The S&P 500 saw its largest first-quarter increase since 2019 with a rise of more than 10%, while all three major U.S. indices saw strong quarterly gains.
It is mostly up to the Fed to decide if that rise lasts into the second quarter. Markets have priced in just three rate cuts from the Fed since the beginning of the year, and policymakers have not yet indicated that inflation has decreased sufficiently to warrant a rate drop.
The continuation of this positive trend will also be contingent upon corporate results, which officially begin the second week of April.
Nonfarm Payrolls
Investor optimism that the economy is poised for a "soft landing," in which inflation moderates but a major slump is avoided, will put Friday's jobs data front and centre.
It is anticipated that the U.S. economy added 205,000 jobs in March, a decrease from the 275,000 jobs gained in February.
As the Fed maintained its position of three rate reduction this year at its March meeting and improved its forecast for economic growth, hopes for a "soft landing" for the economy were heightened.
Eurozone inflation
Wednesday's flash inflation statistics for March from the Eurozone will be eagerly monitored since there are rumours that the European Central Bank is preparing to lower interest rates in June.

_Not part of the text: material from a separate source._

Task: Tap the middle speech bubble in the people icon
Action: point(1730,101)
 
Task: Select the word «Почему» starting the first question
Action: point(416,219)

The next three inflation reports will be crucial for markets (and the ECB) as the euro area's inflation has been high from the year's beginning and has to decline further in order for the ECB to announce a summer rate decrease.
It will be difficult to hedge against rate cuts if inflation rises to the upside.
Watch for intervention
Due in large part to the strong dollar, the monetary authorities of China and Japan are on high alert as their currencies drop below levels they have been defending for months.
Authorities have increased measures to support their currencies as the yen is teetering on the verge of 152 per dollar, while the yuan is finding it difficult to overcome the stronger side of 7.2 per dollar.
That translates to verbal warnings in Japan and state banks purchasing yuan and selling dollars in China.